How crowd-knowledge dwarfs the obsolete institution of encyclopedia
This is the end of another institution that started with the Industrial Age: news spread a few days ago that the Encyclopedia Britannica stopped its printed edition, having sold only a few thousand copies per year in the last years. It will continue to make its database available online.
encyclopedia britannica 1st edition - 1768
Let's do some fun maths. In 244 years of existence, around 7 million copies of the precious encyclopedia were sold (or, on average 30,000 per year). During that time approximately 17 billion people have been born and became adults (see for example this article of Carl Haub, the specialist in historical demography). Thus on average, there was one copy of the encyclopedia available for 2,500 people.

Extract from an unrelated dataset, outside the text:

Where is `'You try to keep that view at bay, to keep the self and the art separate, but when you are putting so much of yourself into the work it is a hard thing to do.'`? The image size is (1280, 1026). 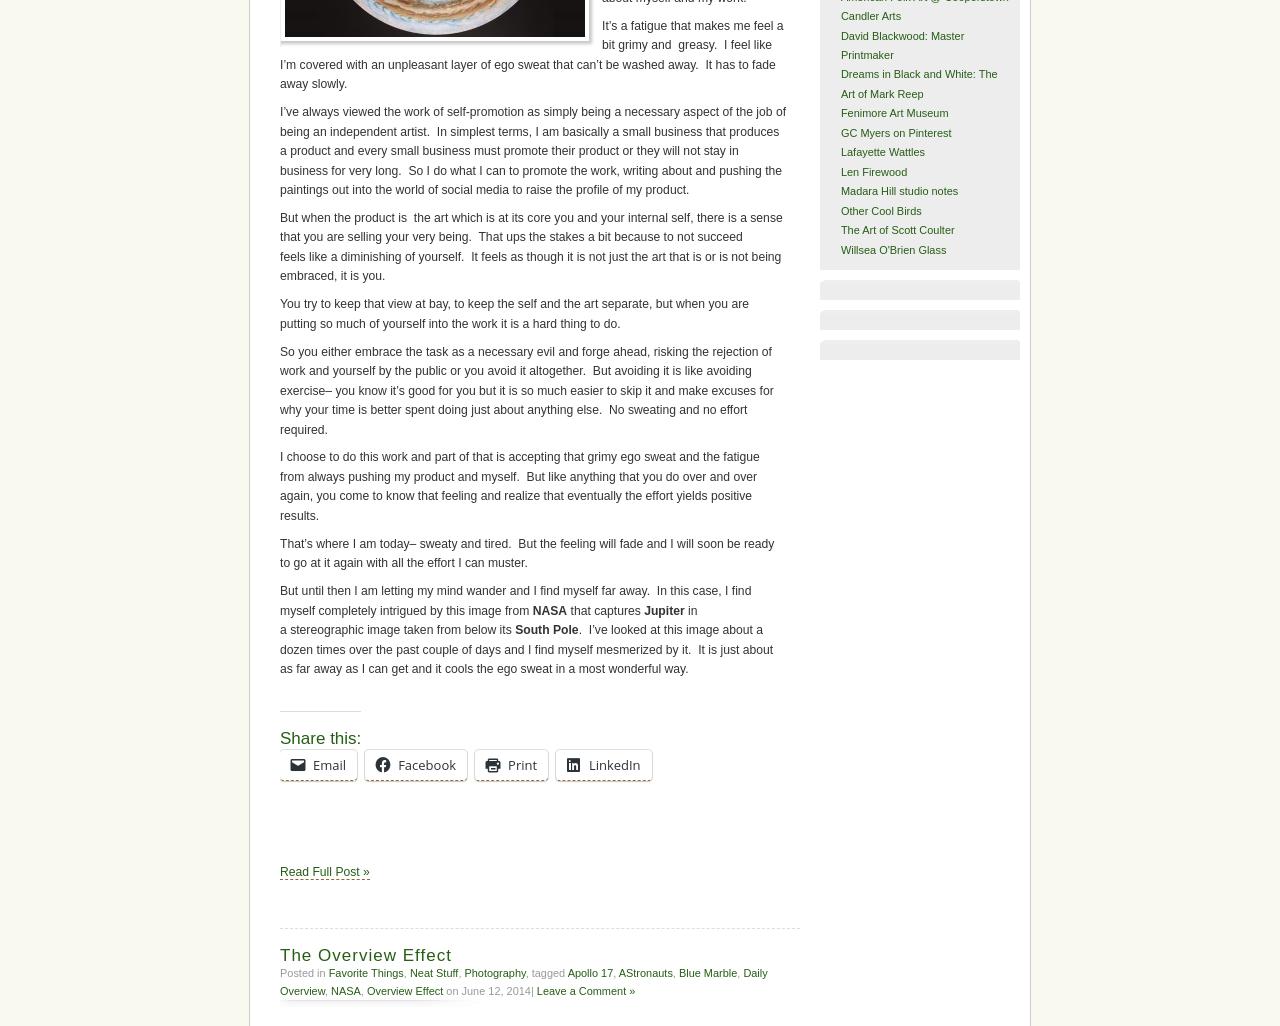
'You try to keep that view at bay, to keep the self and the art separate, but when you are putting so much of yourself into the work it is a hard thing to do.' is located at coordinates (514, 313).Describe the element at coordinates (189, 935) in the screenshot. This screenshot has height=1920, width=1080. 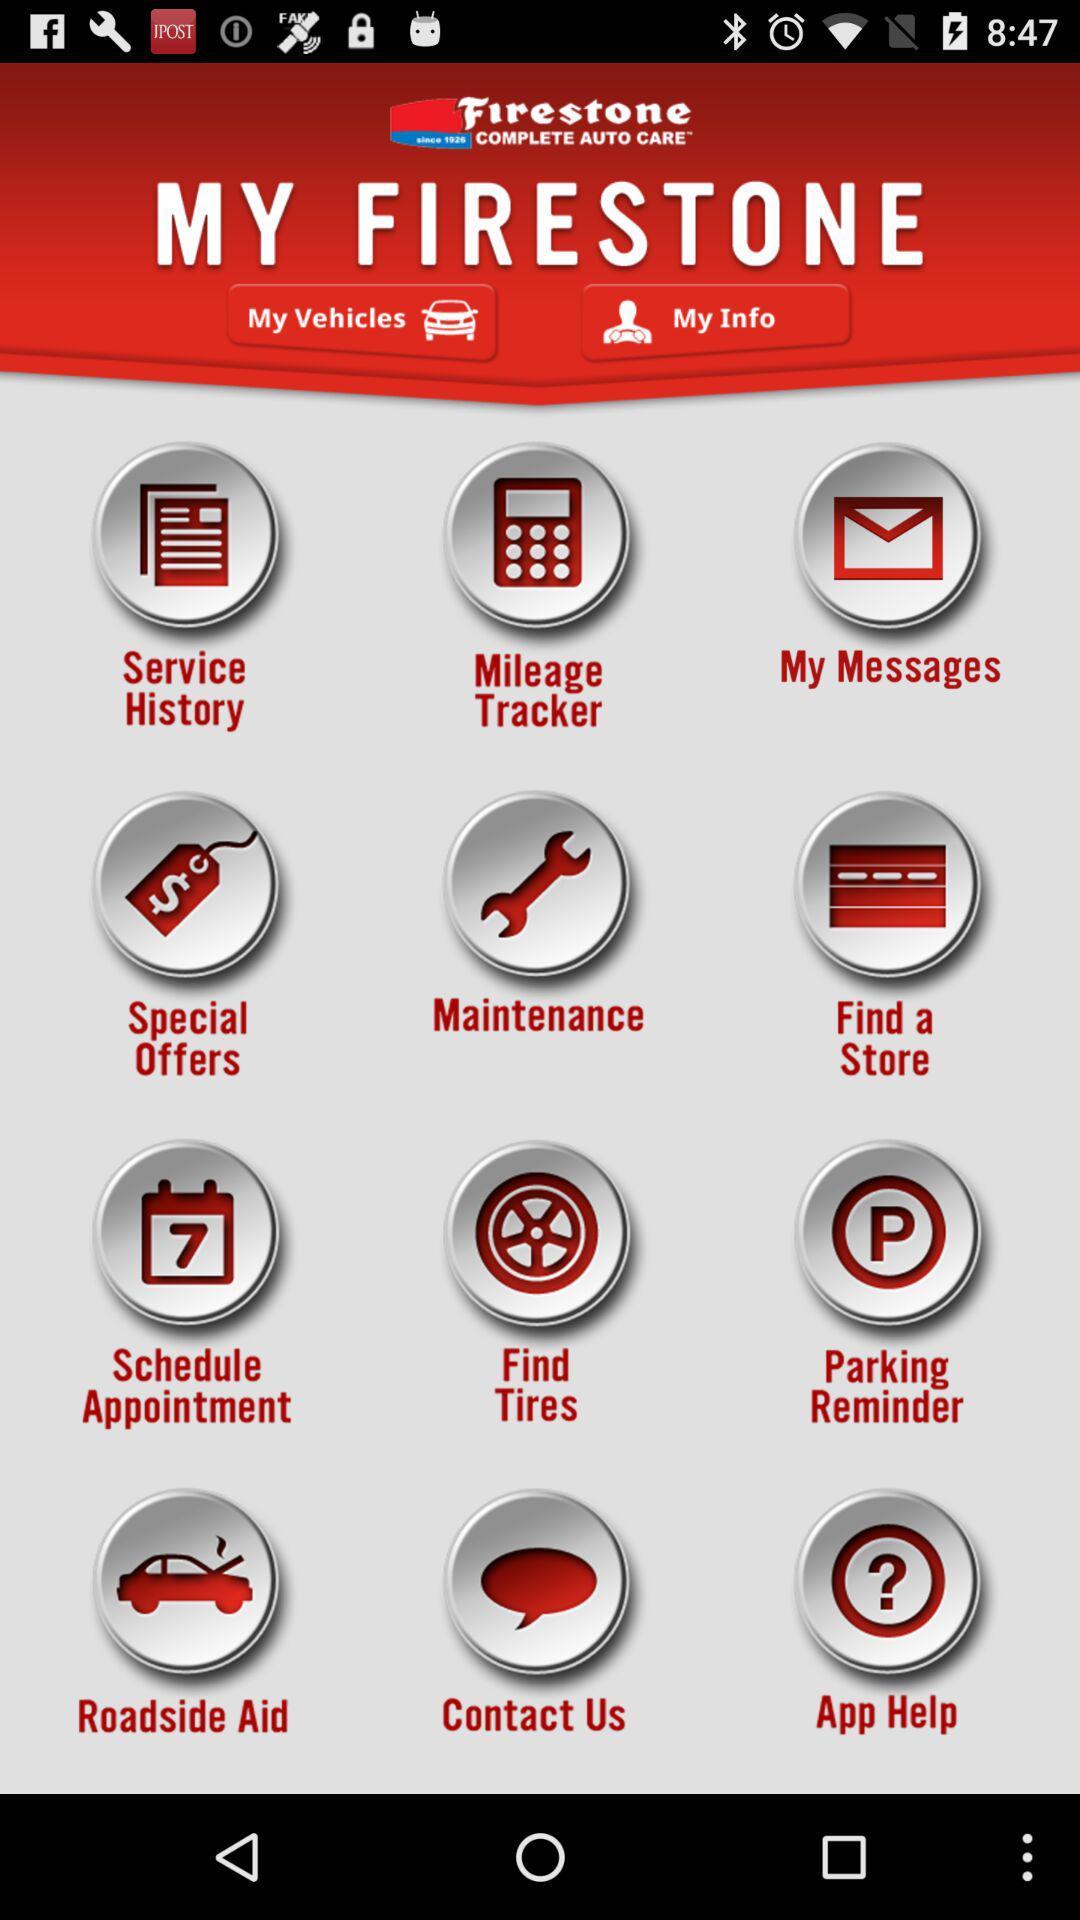
I see `check if there are any discounts for the products` at that location.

In 2008 Wikipedia saw 680 million visitors in the year and aims at reaching this level every month by 2015. 14% of internet users (14% of 2 billion = 280 million users) go on the Wikipedia site according to Alexa.com. That's one person for 22 living people, or probably approximately one person for 15 adults.
The English version of Wikipedia ONLY contains 50 times more words than the latest Encyclopedia Britannica, or 2 billion words, in roughly 4 million articles (the Encyclopedia Britannica boasts 65,000 articles).
The Encyclopedia Britannica counts less than 5,000 contributors; whereas more than 300,000 editors edit some part of Wikipedia every month.
Crowd-knowledge is here, orders of magnitude more powerful than centralized edition of a paper encyclopedia. In less than a decade, the institution of the encyclopedia has been toppled and made obsolete.
Who said the Fourth Revolution wasn't here?